Pilot programme at Geylang East Public Library helps seniors access public services

Madam Siti Hajar, a 64-year-old retiree, at the pilot SG Digital Office at the Geylang East Public Library. ST PHOTO: LIM YAOHUI

SINGAPORE - Madam Siti Hajar, a 64-year-old retiree, visits Geylang East Public Library twice a month to look up recipes and baking courses using the computers there.

She enjoys going to the library to use its digital resources as the sole computer at home is often used by her children, and there are ambassadors at the library whom she can turn to for help.

Now, Madam Siti can also access public services - such as applying for the Community Health Assist Scheme or making Central Provident Fund (CPF) nominations - at the pilot SG Digital Office at the Geylang East Public Library.

Since the pilot started in early November, around 1,200 online transactions with various government agencies have been made.

In addition to the three self-service kiosks available on the ground floor of the library, seniors who need help with more complex services can make appointments for virtual one-on-one consultations via a video conferencing pod.

The pods are available from 10am to noon every Wednesday, with ambassadors present to help seniors with services which include making appointments with government agencies such as the CPF Board and Housing Board.

While all 25 public libraries in Singapore have digital ambassadors to help seniors with basic digital skills, for instance, in using mobile apps such as WhatsApp and SingPass, the Geylang East Public Library is the only one which also offers them assistance for government services.

Integrating the work of different agencies will further boost digital services and reach more segments of the population, said Minister for Communications and Information S. Iswaran during a visit to the library on Wednesday (Dec 23).

"About 50,000 seniors have been reached through the Seniors Go Digital Programme and the goal is to reach 100,000 seniors by March next year.
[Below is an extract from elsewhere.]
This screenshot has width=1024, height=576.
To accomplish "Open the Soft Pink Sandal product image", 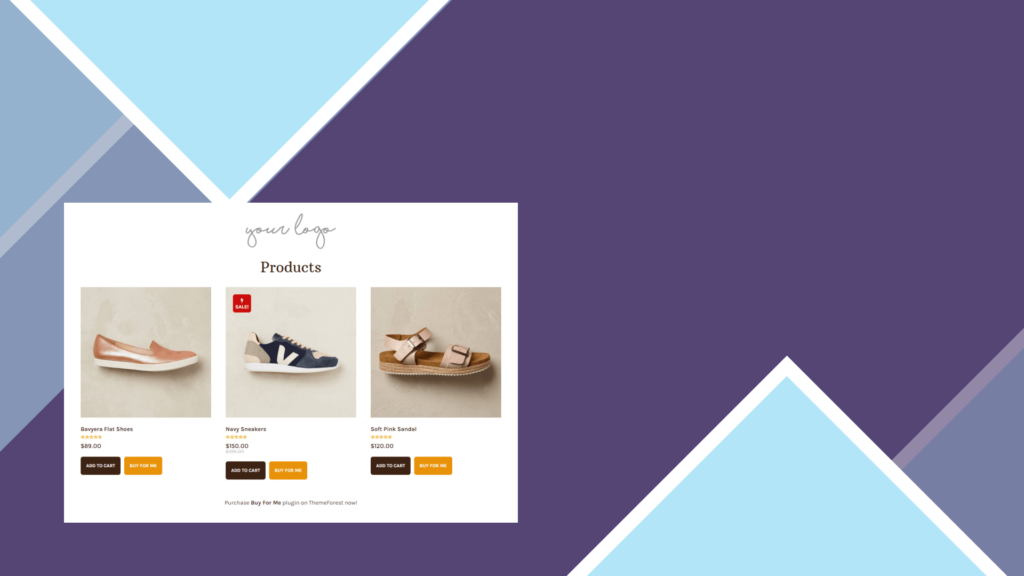I will pos(436,352).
I think we're on track but the key is to persevere in the effort and be consistent in outreach," he added.

The Seniors Go Digital Programme was launched in June by the Infocomm Media Development Authority to help seniors learn how to use e-payment methods using apps or QR codes, with demonstrations at public libraries and community centres.

Mr Iswaran also told the media that 5,400 seniors have benefited from the Mobile Access for Seniors programme, launched in July to help lower-income seniors secure a device and mobile plan by making these more affordable.

He added that 12,000 computers have been distributed to low-income households, and 5,000 families given free broadband access this year, under the NEU PC Plus programme.

Separately, to help seniors learn how to use the library's services and e-resources, the National Library Board will be launching Library Learning Journeys at all 25 public libraries from February next year.

They will be led by digital ambassadors who will teach seniors in classes of four how to scan QR codes and access e-newspapers. Each free session will last about an hour.